The recent recession has drawn critics from all sides ready to besmirch and accost the buy and hold investor as foolish and behind the times. They argue that the long-term, buy and hold investment strategy exposes the investor to too much risk from market volatility. Citing examples from the Great Depression, the Great Recession, and other market downturns, the critics paint a grim short term view of the market as too uncertain and dangerous for the average investor. Some critics even go so far as to call the buy and hold strategy dead. While it is true that the recent recession took its toll on many investors, there are still those who have stayed the course and maintained their buy and hold strategy.
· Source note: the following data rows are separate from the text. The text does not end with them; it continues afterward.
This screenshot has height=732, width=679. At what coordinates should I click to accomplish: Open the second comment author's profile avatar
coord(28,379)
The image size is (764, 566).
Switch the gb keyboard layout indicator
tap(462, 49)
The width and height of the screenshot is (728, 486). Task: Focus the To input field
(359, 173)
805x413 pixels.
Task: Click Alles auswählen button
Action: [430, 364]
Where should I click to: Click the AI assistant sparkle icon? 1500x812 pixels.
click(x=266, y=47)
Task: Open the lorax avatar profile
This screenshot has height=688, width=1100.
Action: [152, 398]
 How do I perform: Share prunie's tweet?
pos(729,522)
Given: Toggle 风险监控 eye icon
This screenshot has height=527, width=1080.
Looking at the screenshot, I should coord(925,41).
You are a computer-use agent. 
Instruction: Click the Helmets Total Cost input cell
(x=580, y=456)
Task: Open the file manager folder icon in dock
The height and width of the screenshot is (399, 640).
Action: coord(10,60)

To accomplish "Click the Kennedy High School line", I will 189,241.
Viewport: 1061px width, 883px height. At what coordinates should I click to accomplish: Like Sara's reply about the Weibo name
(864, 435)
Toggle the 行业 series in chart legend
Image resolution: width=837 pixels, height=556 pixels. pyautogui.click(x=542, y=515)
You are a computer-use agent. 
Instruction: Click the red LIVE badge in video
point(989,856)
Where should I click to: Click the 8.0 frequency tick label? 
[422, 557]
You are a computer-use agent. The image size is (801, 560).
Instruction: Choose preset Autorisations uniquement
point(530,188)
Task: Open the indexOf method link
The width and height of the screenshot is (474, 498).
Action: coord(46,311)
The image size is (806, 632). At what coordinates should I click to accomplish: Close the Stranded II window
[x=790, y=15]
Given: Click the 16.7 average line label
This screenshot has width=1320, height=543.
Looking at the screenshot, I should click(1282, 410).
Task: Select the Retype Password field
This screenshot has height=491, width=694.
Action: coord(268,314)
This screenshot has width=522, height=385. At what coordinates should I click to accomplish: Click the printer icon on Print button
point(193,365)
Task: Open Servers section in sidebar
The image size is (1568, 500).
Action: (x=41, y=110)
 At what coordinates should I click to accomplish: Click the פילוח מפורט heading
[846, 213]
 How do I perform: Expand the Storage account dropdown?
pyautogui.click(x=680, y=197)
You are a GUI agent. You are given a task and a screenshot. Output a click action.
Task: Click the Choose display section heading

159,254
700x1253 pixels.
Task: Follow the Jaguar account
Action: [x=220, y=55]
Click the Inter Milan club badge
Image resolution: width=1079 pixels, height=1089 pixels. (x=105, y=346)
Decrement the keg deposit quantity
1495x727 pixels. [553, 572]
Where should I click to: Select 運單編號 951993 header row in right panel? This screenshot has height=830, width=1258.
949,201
The reason for this is that the buy and hold investor has a long term view of the market. Short term swings, both high and low, are expected. As the name implies, the buy and hold investor “buys” an investment and “holds” the investment for a long time. This approach runs contrary to the market timing approach advocated and used by many day traders and technical analysts.
A key to the buy and hold investment strategy is a belief in the efficient market hypothesis. This hypothesis works against the market timing and day trader approaches by stating that it is impossible to time the market because efficiencies in the market cause the share prices to reflect all pertinent information. In other words, the stock price incorporates all of the known information about the underlying investment and therefore the share price is at a fair value and neither undervalued or inflated.
The buy and hold investor also recognizes that over time, and with a long term investment horizon, the stock market provides a better return than other investments. As Chris Farrell points out, since 1802 “the compound average annual return on stocks adjusted for inflation has been about 7%.” This is based on calculations by Professor Jeremy Siegel of the Wharton School.
This does not mean that the buy and hold investor can buy just any stock and hope for the best. Nor is the buy and hold investor one who buys at the top and is afraid to admit he made a mistake as the investment plummets. As Randy Befumo (MF Templar) notes, these would be very shallow descriptions of the buy and hold investor. Instead, the investor picks sound investments, priced at a discount, based on the underlying fundamentals of the investment. She then holds the investment as long as the fundamentals remain positive and she is still within her planning horizon. She does not react to short term price swings and certainly doesn’t attempt to time the market.
At the bottom of the recent recession, wise buy and hold investors seized the chance to buy. They saw that many stocks were undervalued and established long term positions in solid companies that had either weathered the storm or had strong prospects looking forward. Disregarding the advice of their critics, these investors found opportunity for their investment strategy and as a result, the buy and hold investor lives on.